COMPLETE THE FOLLOWING:
(1) Can you rewrite the Mary Kay post from "My friend and" up to and including "did we know..", changing "raffle" to "drawing"?
(2) Do these statements agree with the Mary Kay post? (a) The consultant said the prize included a hand treatment. (b) They arrived at 7:15 pm. (c) The meeting took about 45 minutes. Answer yes or no for each, quoting the deciding words.

DOCUMENT:
# Infuriating Mary Kay experience



## labellavita7 (Nov 9, 2010)

My friend and I went to the Shecky's Girls Night Out event and entered a raffle to win free products from Mary Kay, and we ended up winning. So the consultant called me and SAID we won facials including microdermabrasion, a hand treatment and lip treatment. It was a 45 minute bus ride from us, but she made it sound like this relaxing spa treatment and much-needed pampering so we ventured out there for it. Little did we know..

 	NOT WHAT SHE DESCRIBED AT ALL!!!!! I figured it would end up with her guilting us into buying things anyway, so I knew to expect that.

 	But seriously.. we got there at 6:15 pm and had to sit through their regional weekly meeting/pep rally/recognition where they gave each other plastic tiaras for having a good sales week. It was like being at a stranger's bridal shower. Why the hell do I have to sit here for this?? That took about 45 minutes.

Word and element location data
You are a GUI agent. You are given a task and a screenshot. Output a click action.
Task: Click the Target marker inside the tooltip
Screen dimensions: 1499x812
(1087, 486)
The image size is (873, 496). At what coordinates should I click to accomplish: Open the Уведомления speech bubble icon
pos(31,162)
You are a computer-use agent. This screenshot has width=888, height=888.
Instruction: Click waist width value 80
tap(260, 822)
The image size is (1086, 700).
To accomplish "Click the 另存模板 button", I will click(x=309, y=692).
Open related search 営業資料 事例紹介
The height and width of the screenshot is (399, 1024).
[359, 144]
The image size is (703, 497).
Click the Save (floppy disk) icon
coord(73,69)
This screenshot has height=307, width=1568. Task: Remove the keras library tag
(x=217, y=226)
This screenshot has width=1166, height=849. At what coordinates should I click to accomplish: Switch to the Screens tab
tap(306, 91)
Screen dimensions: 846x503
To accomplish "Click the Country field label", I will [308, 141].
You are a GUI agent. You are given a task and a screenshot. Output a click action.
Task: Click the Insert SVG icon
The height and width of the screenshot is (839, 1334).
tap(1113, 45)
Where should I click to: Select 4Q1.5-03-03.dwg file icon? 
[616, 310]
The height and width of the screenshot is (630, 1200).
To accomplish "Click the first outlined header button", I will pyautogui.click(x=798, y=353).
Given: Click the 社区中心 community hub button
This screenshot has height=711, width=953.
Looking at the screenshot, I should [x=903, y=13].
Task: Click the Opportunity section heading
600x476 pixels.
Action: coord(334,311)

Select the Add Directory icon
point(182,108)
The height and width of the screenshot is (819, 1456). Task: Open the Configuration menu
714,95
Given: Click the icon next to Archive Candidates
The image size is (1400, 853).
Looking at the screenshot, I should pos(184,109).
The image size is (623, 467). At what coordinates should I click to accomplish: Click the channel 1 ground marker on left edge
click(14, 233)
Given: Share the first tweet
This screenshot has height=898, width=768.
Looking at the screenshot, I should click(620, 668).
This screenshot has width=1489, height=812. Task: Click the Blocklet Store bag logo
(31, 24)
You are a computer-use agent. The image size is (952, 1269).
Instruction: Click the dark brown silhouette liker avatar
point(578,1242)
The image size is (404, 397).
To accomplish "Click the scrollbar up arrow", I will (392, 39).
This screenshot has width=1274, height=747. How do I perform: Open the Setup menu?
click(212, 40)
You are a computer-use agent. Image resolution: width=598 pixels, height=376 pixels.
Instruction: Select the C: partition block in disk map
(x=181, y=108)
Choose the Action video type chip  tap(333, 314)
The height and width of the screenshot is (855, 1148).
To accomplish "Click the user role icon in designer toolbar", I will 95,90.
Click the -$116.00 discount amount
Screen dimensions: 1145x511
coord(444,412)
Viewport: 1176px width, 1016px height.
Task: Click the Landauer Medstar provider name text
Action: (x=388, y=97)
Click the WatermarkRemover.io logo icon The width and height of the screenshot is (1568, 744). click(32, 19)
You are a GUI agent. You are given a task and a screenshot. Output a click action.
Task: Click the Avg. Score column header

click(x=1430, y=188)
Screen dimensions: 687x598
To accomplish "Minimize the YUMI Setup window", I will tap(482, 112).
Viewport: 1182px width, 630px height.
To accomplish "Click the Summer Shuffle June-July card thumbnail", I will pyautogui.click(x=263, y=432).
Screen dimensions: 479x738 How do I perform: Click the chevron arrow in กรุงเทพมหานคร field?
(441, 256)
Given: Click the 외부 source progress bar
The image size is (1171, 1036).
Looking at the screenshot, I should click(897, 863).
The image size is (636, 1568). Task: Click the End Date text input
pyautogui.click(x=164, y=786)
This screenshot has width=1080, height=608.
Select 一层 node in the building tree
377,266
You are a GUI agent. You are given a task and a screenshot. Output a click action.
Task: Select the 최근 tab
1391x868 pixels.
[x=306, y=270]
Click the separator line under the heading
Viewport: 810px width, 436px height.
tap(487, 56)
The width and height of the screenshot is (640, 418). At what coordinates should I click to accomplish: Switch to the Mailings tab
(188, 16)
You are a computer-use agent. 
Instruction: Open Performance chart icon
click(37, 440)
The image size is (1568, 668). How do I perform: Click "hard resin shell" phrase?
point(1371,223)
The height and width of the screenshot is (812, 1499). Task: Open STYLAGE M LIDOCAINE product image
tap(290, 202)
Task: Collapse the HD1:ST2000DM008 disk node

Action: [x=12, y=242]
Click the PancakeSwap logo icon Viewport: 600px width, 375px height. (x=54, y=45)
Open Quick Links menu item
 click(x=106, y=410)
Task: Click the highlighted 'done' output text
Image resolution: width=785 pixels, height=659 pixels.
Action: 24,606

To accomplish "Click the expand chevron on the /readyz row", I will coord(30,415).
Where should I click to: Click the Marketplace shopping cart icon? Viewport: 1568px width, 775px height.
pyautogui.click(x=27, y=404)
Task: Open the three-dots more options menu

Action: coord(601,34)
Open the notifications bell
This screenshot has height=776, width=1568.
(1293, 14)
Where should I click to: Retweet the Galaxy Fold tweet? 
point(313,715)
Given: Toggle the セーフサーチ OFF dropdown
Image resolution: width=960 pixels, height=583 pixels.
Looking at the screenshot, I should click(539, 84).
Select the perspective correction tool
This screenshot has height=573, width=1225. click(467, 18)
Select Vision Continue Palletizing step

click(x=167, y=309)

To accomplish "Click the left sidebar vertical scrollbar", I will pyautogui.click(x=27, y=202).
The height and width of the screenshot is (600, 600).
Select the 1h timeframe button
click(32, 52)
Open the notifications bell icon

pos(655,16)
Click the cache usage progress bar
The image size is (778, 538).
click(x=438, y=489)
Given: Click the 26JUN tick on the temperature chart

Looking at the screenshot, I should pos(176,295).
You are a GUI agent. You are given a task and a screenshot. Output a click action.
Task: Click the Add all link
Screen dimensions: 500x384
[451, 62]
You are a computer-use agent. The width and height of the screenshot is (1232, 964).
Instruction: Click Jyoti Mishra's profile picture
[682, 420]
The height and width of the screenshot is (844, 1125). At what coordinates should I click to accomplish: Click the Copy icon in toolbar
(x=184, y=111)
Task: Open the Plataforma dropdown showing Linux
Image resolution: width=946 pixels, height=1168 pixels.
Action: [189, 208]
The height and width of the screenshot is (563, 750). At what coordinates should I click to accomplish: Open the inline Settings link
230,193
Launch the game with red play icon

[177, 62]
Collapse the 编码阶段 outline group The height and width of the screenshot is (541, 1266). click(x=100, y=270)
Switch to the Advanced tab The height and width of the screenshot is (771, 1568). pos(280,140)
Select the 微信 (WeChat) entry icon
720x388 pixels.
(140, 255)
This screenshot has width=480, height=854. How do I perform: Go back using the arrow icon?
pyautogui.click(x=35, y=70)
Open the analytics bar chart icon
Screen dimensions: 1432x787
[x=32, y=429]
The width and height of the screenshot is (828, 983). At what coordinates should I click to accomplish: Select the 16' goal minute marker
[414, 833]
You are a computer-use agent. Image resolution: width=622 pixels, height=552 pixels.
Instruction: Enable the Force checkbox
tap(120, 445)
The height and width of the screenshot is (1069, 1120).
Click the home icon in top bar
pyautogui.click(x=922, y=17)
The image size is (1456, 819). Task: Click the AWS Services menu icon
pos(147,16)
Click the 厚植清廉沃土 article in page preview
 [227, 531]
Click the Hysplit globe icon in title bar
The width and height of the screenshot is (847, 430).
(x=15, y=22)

THE RESULTS:
(1)
My friend and I went to the Shecky's Girls Night Out event and entered a drawing to win free products from Mary Kay, and we ended up winning. So the consultant called me and SAID we won facials including microdermabrasion, a hand treatment and lip treatment. It was a 45 minute bus ride from us, but she made it sound like this relaxing spa treatment and much-needed pampering so we ventured out there for it. Little did we know..

(2)
(a) Yes: "we won facials including microdermabrasion, a hand treatment and lip treatment"
(b) No: "we got there at 6:15 pm"
(c) Yes: "That took about 45 minutes."